Please extend the July sky-events calendar below, picking up right after its entry on the new Moon of July 9.

• [Quoted text]
=-=-=

Monday, July 5 – Earth at aphelion (at 22:00 GMT)
On Monday, July 5 at 6 p.m. EDT, or 22:00 GMT, Earth will reach aphelion, its farthest position from the Sun for this year. The aphelion distance of 152,100,533 million kilometres is 1.67 per cent farther from the Sun than the mean Earth-Sun separation of 149,597,871 kilometres, which is also defined to be 1 Astronomical Unit (1 AU). Earth’s minimum distance from the sun, or perihelion, will occur on January 4.
Thursday, July 8 – Crescent Moon with Mercury (pre-dawn)
For a brief period before sunrise on Thursday, July 8, the slim crescent of the old, waning Moon will be positioned several finger widths to the left (or 4 degrees to the celestial northeast) of the bright dot of Mercury. Look for the pair sitting very low over the east-northeastern horizon from the time they rise at about 4:20 a.m. local time until about 5 a.m. The Moon and Mercury will be close enough to see them together through binoculars (red circle) — but turn your optics away before the Sun rises.
Friday, July 9 – New Moon (at 9:16 p.m. EDT)
The Moon will officially reach its new phase on Friday, July 9 at 9:16 p.m. EDT (or 01:16 GMT on Saturday, July 10). While new, the Moon is travelling between Earth and the Sun. Since sunlight can only reach the far side of the Moon, and the Moon is in the same region of the sky as the Sun, the Moon becomes unobservable from anywhere on Earth for about a day (except during a solar eclipse). After the new Moon phase Earth’s celestial night-light will return to shine in the western evening sky.

=-=-=

• [Data section]
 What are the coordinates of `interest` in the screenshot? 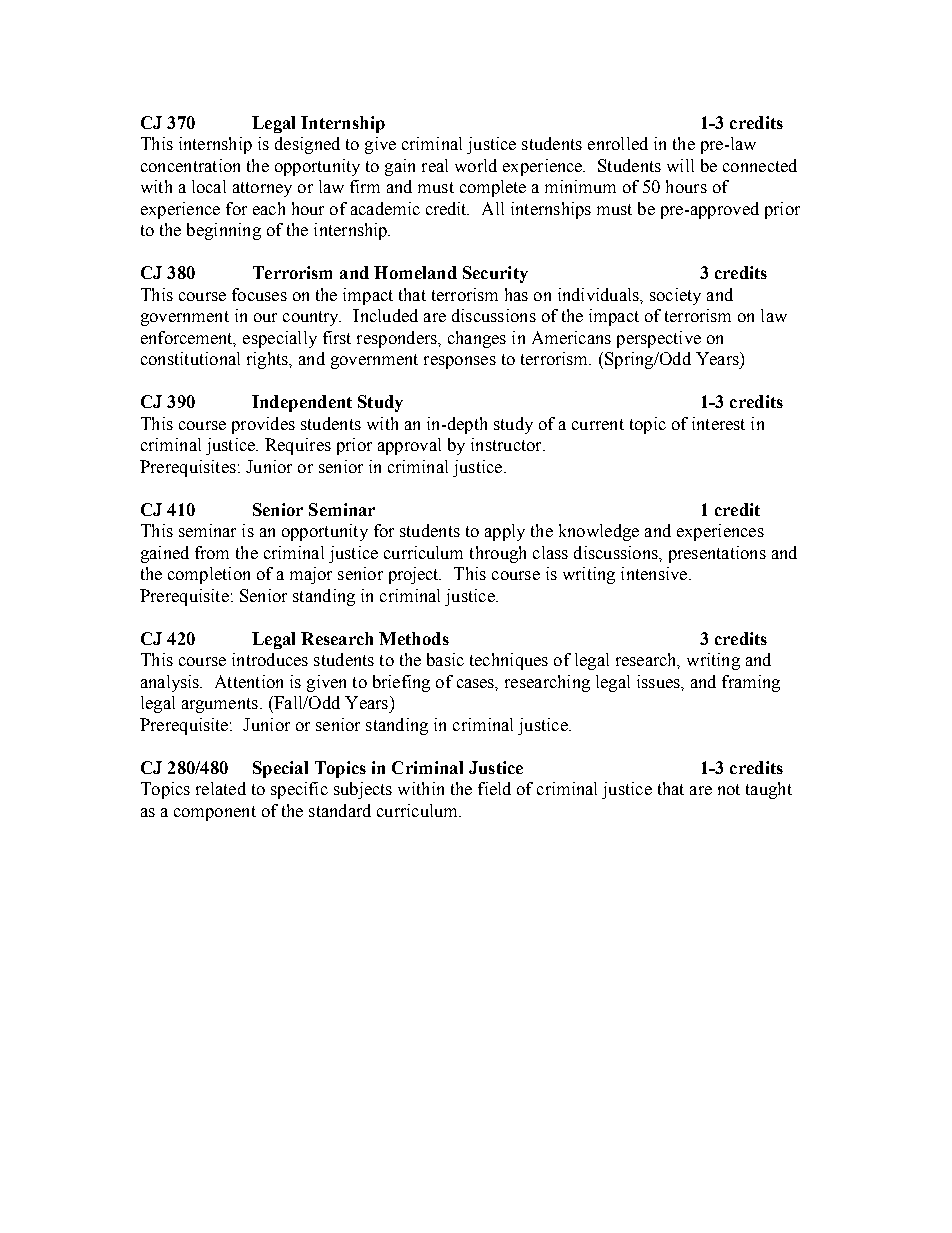 It's located at (718, 423).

=-=-=

• [Exercise answer]
Sunday, July 11 – Crescent Moon passes Venus and Mars (after sunset)
Low in the west-northwestern sky after sunset on Sunday, July 11, the young crescent Moon will shine a generous palm’s width to the right (or 6.5 degrees to the celestial northwest) of two planets — bright Venus and much fainter Mars. Before they set at about 10 p.m. local time, the trio will make a nice wide-field photo when composed with some interesting scenery. On the following evening, the Moon’s orbital motion will lift it to sit a similar distance above those two planets.
Chris Vaughan is a science writer, geophysicist, astronomer, planetary scientist and an “outreach RASCal.” He writes Astronomy Skylights, and you can follow him on Twitter at @astrogeoguy. He can also bring his Digital Starlab portable inflatable planetarium to your school or other daytime or evening event. Contact him through AstroGeo.ca to tour the universe together.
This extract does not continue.